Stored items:

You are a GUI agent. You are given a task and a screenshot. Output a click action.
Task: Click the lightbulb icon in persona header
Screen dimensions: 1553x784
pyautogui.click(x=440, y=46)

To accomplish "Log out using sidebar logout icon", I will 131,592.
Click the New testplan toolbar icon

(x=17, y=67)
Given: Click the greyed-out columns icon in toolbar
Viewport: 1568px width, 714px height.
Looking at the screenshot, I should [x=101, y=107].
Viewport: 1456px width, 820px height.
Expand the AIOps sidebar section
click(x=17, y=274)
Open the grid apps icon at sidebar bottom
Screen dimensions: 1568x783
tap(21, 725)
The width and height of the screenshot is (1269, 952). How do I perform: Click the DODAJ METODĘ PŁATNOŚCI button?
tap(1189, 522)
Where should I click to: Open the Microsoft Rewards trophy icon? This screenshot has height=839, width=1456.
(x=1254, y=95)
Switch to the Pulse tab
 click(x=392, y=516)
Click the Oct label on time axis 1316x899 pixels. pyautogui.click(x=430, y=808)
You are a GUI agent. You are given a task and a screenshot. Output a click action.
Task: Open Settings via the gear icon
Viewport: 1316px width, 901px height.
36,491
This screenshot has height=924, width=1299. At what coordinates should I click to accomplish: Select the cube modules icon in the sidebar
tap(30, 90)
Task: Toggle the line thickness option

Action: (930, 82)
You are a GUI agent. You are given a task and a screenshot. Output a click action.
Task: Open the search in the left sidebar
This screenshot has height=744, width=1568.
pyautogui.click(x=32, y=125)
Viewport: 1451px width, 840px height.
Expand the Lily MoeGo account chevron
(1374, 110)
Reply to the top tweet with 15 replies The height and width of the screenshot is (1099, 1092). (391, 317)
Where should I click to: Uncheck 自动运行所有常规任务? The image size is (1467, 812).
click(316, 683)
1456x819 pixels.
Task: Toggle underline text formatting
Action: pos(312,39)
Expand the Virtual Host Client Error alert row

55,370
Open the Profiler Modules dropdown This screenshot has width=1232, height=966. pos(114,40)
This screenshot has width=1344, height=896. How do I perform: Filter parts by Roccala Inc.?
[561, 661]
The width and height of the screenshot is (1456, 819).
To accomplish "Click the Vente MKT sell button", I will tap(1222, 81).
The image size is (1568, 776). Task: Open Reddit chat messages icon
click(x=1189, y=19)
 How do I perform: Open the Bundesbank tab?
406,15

# Task item
Produce only the lines from the line containing "Click the New testplan toolbar icon" through the line containing "Task: Open Settings via the gear icon", inclusive of both, exactly as they stand in the entries above.

# Result of this exercise
Click the New testplan toolbar icon

(x=17, y=67)
Given: Click the greyed-out columns icon in toolbar
Viewport: 1568px width, 714px height.
Looking at the screenshot, I should [x=101, y=107].
Viewport: 1456px width, 820px height.
Expand the AIOps sidebar section
click(x=17, y=274)
Open the grid apps icon at sidebar bottom
Screen dimensions: 1568x783
tap(21, 725)
The width and height of the screenshot is (1269, 952). How do I perform: Click the DODAJ METODĘ PŁATNOŚCI button?
tap(1189, 522)
Where should I click to: Open the Microsoft Rewards trophy icon? This screenshot has height=839, width=1456.
(x=1254, y=95)
Switch to the Pulse tab
 click(x=392, y=516)
Click the Oct label on time axis 1316x899 pixels. pyautogui.click(x=430, y=808)
You are a GUI agent. You are given a task and a screenshot. Output a click action.
Task: Open Settings via the gear icon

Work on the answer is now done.